(Source data begins)
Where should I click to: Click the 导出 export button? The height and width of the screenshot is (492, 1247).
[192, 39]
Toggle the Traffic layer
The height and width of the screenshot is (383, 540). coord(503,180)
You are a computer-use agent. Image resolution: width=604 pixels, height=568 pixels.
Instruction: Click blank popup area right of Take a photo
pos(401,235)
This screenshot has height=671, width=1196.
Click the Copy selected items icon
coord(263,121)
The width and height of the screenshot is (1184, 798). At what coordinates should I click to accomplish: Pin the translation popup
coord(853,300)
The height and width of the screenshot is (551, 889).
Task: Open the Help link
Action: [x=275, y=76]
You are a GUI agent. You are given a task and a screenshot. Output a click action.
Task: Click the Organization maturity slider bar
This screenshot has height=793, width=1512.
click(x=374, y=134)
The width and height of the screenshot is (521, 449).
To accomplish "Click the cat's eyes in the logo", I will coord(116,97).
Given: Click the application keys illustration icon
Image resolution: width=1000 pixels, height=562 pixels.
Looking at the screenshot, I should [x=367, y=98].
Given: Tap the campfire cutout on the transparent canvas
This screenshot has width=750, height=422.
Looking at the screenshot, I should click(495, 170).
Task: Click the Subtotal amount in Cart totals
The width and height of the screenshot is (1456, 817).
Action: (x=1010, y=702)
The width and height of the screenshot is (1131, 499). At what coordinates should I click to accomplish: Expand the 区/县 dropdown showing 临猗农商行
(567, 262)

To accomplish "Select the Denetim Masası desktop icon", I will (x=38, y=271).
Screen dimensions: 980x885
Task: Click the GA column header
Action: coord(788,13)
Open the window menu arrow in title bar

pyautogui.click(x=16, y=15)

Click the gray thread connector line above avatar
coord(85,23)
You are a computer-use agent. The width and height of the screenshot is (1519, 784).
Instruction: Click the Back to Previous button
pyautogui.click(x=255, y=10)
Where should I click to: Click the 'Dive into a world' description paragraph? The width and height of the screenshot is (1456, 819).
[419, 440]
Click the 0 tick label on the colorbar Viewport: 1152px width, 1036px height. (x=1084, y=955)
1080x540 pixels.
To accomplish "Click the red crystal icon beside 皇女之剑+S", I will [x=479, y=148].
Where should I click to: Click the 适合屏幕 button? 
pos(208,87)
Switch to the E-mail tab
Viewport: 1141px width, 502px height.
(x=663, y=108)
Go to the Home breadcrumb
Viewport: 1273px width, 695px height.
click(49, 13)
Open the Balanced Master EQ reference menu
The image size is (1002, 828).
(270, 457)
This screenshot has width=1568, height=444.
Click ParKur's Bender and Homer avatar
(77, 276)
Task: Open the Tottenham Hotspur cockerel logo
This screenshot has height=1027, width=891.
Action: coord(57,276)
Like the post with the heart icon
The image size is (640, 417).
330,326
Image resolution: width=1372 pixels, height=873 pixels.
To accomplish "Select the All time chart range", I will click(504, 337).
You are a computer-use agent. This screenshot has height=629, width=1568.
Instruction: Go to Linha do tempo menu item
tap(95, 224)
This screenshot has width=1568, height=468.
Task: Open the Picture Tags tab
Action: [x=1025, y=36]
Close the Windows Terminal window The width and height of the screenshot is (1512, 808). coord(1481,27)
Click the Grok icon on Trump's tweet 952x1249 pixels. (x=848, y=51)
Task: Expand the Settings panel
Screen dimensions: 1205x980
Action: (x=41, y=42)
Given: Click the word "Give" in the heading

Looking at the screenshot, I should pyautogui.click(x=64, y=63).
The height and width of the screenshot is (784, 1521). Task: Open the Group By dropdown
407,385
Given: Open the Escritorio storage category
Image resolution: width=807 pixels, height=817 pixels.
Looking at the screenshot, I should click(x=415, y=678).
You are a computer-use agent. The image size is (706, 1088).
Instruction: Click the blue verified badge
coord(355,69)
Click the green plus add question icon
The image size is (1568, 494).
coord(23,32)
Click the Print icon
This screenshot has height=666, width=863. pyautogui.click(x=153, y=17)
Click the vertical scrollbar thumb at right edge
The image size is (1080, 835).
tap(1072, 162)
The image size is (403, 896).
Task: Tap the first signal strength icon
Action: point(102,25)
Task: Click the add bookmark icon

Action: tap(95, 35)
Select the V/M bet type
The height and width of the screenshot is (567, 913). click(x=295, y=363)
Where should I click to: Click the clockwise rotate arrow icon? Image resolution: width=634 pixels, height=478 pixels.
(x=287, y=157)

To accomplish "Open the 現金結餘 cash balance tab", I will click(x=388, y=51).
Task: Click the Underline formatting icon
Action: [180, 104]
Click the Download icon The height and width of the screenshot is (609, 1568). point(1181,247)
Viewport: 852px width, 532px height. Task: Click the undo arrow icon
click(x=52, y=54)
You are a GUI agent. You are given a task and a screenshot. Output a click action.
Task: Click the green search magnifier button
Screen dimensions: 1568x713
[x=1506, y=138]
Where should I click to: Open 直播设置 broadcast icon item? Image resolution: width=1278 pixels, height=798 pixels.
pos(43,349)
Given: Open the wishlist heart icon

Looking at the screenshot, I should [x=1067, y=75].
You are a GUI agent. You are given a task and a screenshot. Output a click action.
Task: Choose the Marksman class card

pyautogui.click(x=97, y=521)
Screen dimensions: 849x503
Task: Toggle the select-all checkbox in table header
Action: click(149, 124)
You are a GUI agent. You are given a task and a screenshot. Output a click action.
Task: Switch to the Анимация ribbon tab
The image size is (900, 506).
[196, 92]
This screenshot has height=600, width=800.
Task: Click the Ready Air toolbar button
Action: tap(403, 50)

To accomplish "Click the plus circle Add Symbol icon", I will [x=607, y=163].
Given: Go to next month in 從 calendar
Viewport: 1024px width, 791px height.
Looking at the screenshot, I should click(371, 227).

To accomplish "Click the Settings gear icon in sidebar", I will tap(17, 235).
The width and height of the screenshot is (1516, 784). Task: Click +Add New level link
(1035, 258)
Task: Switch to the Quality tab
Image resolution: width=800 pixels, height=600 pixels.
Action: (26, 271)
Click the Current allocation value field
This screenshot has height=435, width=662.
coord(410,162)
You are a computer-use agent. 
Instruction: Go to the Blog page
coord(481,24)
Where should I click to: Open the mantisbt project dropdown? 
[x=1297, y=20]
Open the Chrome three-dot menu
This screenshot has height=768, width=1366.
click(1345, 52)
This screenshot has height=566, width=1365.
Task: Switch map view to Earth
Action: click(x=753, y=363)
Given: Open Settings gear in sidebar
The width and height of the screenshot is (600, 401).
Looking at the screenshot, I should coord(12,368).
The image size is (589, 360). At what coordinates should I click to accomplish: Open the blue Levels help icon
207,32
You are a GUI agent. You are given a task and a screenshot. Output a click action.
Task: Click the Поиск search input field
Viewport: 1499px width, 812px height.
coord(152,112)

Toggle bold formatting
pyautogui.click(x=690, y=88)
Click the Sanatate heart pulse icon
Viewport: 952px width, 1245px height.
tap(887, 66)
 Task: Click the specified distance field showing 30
(Source data ends)
Would you please repeat all the entries exactly as written?

* Result of this exercise:
Where should I click to: Click the 导出 export button? The height and width of the screenshot is (492, 1247).
[192, 39]
Toggle the Traffic layer
The height and width of the screenshot is (383, 540). coord(503,180)
You are a computer-use agent. Image resolution: width=604 pixels, height=568 pixels.
Instruction: Click blank popup area right of Take a photo
pos(401,235)
This screenshot has height=671, width=1196.
Click the Copy selected items icon
coord(263,121)
The width and height of the screenshot is (1184, 798). At what coordinates should I click to accomplish: Pin the translation popup
coord(853,300)
The height and width of the screenshot is (551, 889).
Task: Open the Help link
Action: [x=275, y=76]
You are a GUI agent. You are given a task and a screenshot. Output a click action.
Task: Click the Organization maturity slider bar
This screenshot has height=793, width=1512.
click(x=374, y=134)
The width and height of the screenshot is (521, 449).
To accomplish "Click the cat's eyes in the logo", I will coord(116,97).
Given: Click the application keys illustration icon
Image resolution: width=1000 pixels, height=562 pixels.
Looking at the screenshot, I should [x=367, y=98].
Given: Tap the campfire cutout on the transparent canvas
This screenshot has width=750, height=422.
Looking at the screenshot, I should click(495, 170).
Task: Click the Subtotal amount in Cart totals
The width and height of the screenshot is (1456, 817).
Action: (x=1010, y=702)
The width and height of the screenshot is (1131, 499). At what coordinates should I click to accomplish: Expand the 区/县 dropdown showing 临猗农商行
(567, 262)

To accomplish "Select the Denetim Masası desktop icon", I will (x=38, y=271).
Screen dimensions: 980x885
Task: Click the GA column header
Action: coord(788,13)
Open the window menu arrow in title bar

pyautogui.click(x=16, y=15)

Click the gray thread connector line above avatar
coord(85,23)
You are a computer-use agent. The width and height of the screenshot is (1519, 784).
Instruction: Click the Back to Previous button
pyautogui.click(x=255, y=10)
Where should I click to: Click the 'Dive into a world' description paragraph? The width and height of the screenshot is (1456, 819).
[419, 440]
Click the 0 tick label on the colorbar Viewport: 1152px width, 1036px height. (x=1084, y=955)
1080x540 pixels.
To accomplish "Click the red crystal icon beside 皇女之剑+S", I will [x=479, y=148].
Where should I click to: Click the 适合屏幕 button? 
pos(208,87)
Switch to the E-mail tab
Viewport: 1141px width, 502px height.
(x=663, y=108)
Go to the Home breadcrumb
Viewport: 1273px width, 695px height.
click(49, 13)
Open the Balanced Master EQ reference menu
The image size is (1002, 828).
(270, 457)
This screenshot has width=1568, height=444.
Click ParKur's Bender and Homer avatar
(77, 276)
Task: Open the Tottenham Hotspur cockerel logo
This screenshot has height=1027, width=891.
Action: coord(57,276)
Like the post with the heart icon
The image size is (640, 417).
330,326
Image resolution: width=1372 pixels, height=873 pixels.
To accomplish "Select the All time chart range", I will click(504, 337).
You are a computer-use agent. This screenshot has height=629, width=1568.
Instruction: Go to Linha do tempo menu item
tap(95, 224)
This screenshot has width=1568, height=468.
Task: Open the Picture Tags tab
Action: [x=1025, y=36]
Close the Windows Terminal window The width and height of the screenshot is (1512, 808). coord(1481,27)
Click the Grok icon on Trump's tweet 952x1249 pixels. (x=848, y=51)
Task: Expand the Settings panel
Screen dimensions: 1205x980
Action: (x=41, y=42)
Given: Click the word "Give" in the heading

Looking at the screenshot, I should pyautogui.click(x=64, y=63).
The height and width of the screenshot is (784, 1521). Task: Open the Group By dropdown
407,385
Given: Open the Escritorio storage category
Image resolution: width=807 pixels, height=817 pixels.
Looking at the screenshot, I should click(x=415, y=678).
You are a computer-use agent. The image size is (706, 1088).
Instruction: Click the blue verified badge
coord(355,69)
Click the green plus add question icon
The image size is (1568, 494).
coord(23,32)
Click the Print icon
This screenshot has height=666, width=863. pyautogui.click(x=153, y=17)
Click the vertical scrollbar thumb at right edge
The image size is (1080, 835).
tap(1072, 162)
The image size is (403, 896).
Task: Tap the first signal strength icon
Action: point(102,25)
Task: Click the add bookmark icon

Action: tap(95, 35)
Select the V/M bet type
The height and width of the screenshot is (567, 913). click(x=295, y=363)
Where should I click to: Click the clockwise rotate arrow icon? Image resolution: width=634 pixels, height=478 pixels.
(x=287, y=157)

To accomplish "Open the 現金結餘 cash balance tab", I will click(x=388, y=51).
Task: Click the Underline formatting icon
Action: [180, 104]
Click the Download icon The height and width of the screenshot is (609, 1568). point(1181,247)
Viewport: 852px width, 532px height. Task: Click the undo arrow icon
click(x=52, y=54)
You are a GUI agent. You are given a task and a screenshot. Output a click action.
Task: Click the green search magnifier button
Screen dimensions: 1568x713
[x=1506, y=138]
Where should I click to: Open 直播设置 broadcast icon item? Image resolution: width=1278 pixels, height=798 pixels.
pos(43,349)
Given: Open the wishlist heart icon

Looking at the screenshot, I should [x=1067, y=75].
You are a GUI agent. You are given a task and a screenshot. Output a click action.
Task: Choose the Marksman class card

pyautogui.click(x=97, y=521)
Screen dimensions: 849x503
Task: Toggle the select-all checkbox in table header
Action: click(149, 124)
You are a GUI agent. You are given a task and a screenshot. Output a click action.
Task: Switch to the Анимация ribbon tab
The image size is (900, 506).
[196, 92]
This screenshot has height=600, width=800.
Task: Click the Ready Air toolbar button
Action: tap(403, 50)

To accomplish "Click the plus circle Add Symbol icon", I will [x=607, y=163].
Given: Go to next month in 從 calendar
Viewport: 1024px width, 791px height.
Looking at the screenshot, I should click(371, 227).

To accomplish "Click the Settings gear icon in sidebar", I will tap(17, 235).
The width and height of the screenshot is (1516, 784). Task: Click +Add New level link
(1035, 258)
Task: Switch to the Quality tab
Image resolution: width=800 pixels, height=600 pixels.
Action: (26, 271)
Click the Current allocation value field
This screenshot has height=435, width=662.
coord(410,162)
You are a computer-use agent. 
Instruction: Go to the Blog page
coord(481,24)
Where should I click to: Open the mantisbt project dropdown? 
[x=1297, y=20]
Open the Chrome three-dot menu
This screenshot has height=768, width=1366.
click(1345, 52)
This screenshot has height=566, width=1365.
Task: Switch map view to Earth
Action: click(x=753, y=363)
Given: Open Settings gear in sidebar
The width and height of the screenshot is (600, 401).
Looking at the screenshot, I should coord(12,368).
The image size is (589, 360). At what coordinates should I click to accomplish: Open the blue Levels help icon
207,32
You are a GUI agent. You are given a task and a screenshot. Output a click action.
Task: Click the Поиск search input field
Viewport: 1499px width, 812px height.
coord(152,112)

Toggle bold formatting
pyautogui.click(x=690, y=88)
Click the Sanatate heart pulse icon
Viewport: 952px width, 1245px height.
tap(887, 66)
 Task: Click the specified distance field showing 30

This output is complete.